Growing up African American in a white suburban school district, Lisa McDonald longed for teachers to recognize her potential. “My being a teacher stems from this brown little girl who wanted someone to take the time to know me,” says McDonald, a TC Science Education doctoral student. 

McDonald struggled with reading, yet in sixth grade she qualified to transfer out of her inner-city Rochester school to where “teachers had never taught a kid who looked like me.”

Lisa McDonald

Lisa McDonald (Ph.D. Candidate) (Photo Courtesy of Lisa McDonald) 

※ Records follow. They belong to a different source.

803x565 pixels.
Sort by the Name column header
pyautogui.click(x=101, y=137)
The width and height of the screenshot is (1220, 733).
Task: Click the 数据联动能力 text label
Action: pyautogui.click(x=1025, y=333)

In fact, McDonald next encountered a teacher of color at TC, where Professor of Science & Education Felicia Mensah has acquainted her with critical race theory — racism viewed as part of America’s systemic fabric. Mensah encourages all aspiring teachers of color to reflect on their own experiences of race and use racial experiences in the classroom — for example, teaching a scientific principal using foods kids eat at home.

But as Yolanda Sealey-Ruiz, Associate Professor of English Education, recently asserted while facilitating a professional development conference in suburban Detroit, bringing race into the classroom isn’t an idea reserved solely for people of color.

A white teacher had said that her school, being mostly white, didn’t “need to” foster cultural awareness.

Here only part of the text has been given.